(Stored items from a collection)
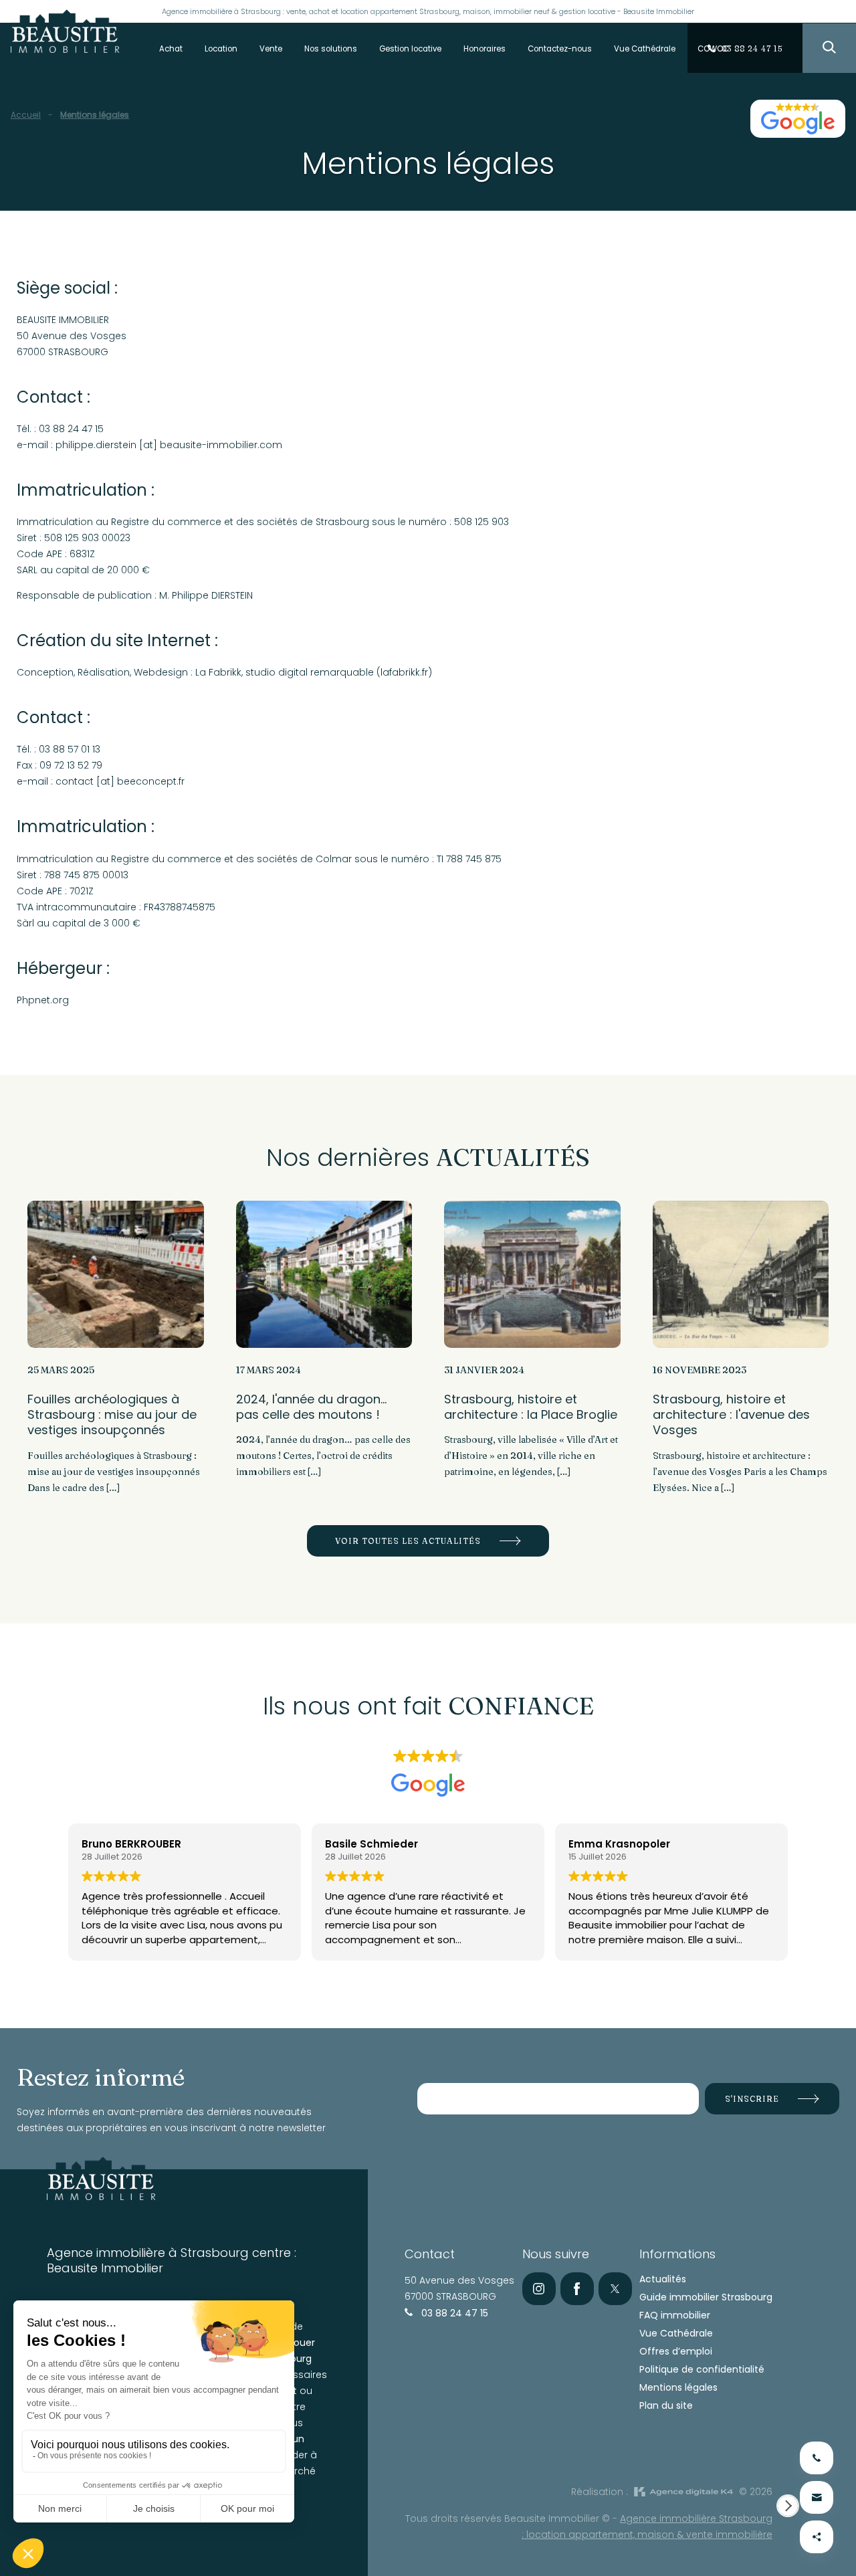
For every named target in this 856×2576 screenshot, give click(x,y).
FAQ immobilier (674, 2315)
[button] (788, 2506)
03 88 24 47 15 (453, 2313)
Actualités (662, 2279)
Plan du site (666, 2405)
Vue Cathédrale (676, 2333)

* * *

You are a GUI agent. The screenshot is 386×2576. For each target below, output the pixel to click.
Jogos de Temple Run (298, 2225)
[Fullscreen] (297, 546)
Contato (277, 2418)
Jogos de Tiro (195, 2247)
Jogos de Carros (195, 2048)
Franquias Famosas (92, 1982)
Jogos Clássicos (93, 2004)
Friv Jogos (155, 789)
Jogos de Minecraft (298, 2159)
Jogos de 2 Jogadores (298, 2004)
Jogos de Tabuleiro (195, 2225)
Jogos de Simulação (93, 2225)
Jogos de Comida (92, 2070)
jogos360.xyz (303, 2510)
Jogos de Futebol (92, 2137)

== Assigned task ==
Please give back, exactly as it stands above, the stretch from the line with "For every named" through the line with "Vue Cathédrale (676, 2333)", and no line outside it.

== Output below ==
For every named target in this 856×2576 screenshot, give click(x,y).
FAQ immobilier (674, 2315)
[button] (788, 2506)
03 88 24 47 15 (453, 2313)
Actualités (662, 2279)
Plan du site (666, 2405)
Vue Cathédrale (676, 2333)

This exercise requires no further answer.